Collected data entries
────────────────────

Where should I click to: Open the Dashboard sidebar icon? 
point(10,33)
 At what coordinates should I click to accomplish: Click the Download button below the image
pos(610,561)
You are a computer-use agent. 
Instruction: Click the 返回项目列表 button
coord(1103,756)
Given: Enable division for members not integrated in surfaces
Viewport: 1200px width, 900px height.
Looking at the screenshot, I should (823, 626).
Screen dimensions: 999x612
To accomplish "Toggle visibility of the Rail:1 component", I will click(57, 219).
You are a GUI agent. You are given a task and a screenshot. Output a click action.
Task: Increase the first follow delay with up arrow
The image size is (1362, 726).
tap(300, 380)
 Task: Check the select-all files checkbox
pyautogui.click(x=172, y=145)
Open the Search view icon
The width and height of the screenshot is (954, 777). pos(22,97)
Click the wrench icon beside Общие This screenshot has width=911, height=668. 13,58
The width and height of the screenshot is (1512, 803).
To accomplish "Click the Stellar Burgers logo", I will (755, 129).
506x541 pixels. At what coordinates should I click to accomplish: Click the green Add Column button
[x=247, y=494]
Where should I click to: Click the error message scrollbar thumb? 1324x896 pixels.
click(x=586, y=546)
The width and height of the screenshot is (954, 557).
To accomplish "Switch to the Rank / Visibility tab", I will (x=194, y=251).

────────────────────

• **PROBLEM**
Each entry in the data should be restated exactly as it was written.

• **EXERCISE SOLUTION**
Where should I click to: Open the Dashboard sidebar icon? 
point(10,33)
 At what coordinates should I click to accomplish: Click the Download button below the image
pos(610,561)
You are a computer-use agent. 
Instruction: Click the 返回项目列表 button
coord(1103,756)
Given: Enable division for members not integrated in surfaces
Viewport: 1200px width, 900px height.
Looking at the screenshot, I should (823, 626).
Screen dimensions: 999x612
To accomplish "Toggle visibility of the Rail:1 component", I will click(57, 219).
You are a GUI agent. You are given a task and a screenshot. Output a click action.
Task: Increase the first follow delay with up arrow
The image size is (1362, 726).
tap(300, 380)
 Task: Check the select-all files checkbox
pyautogui.click(x=172, y=145)
Open the Search view icon
The width and height of the screenshot is (954, 777). pos(22,97)
Click the wrench icon beside Общие This screenshot has width=911, height=668. 13,58
The width and height of the screenshot is (1512, 803).
To accomplish "Click the Stellar Burgers logo", I will (755, 129).
506x541 pixels. At what coordinates should I click to accomplish: Click the green Add Column button
[x=247, y=494]
Where should I click to: Click the error message scrollbar thumb? 1324x896 pixels.
click(x=586, y=546)
The width and height of the screenshot is (954, 557).
To accomplish "Switch to the Rank / Visibility tab", I will (x=194, y=251).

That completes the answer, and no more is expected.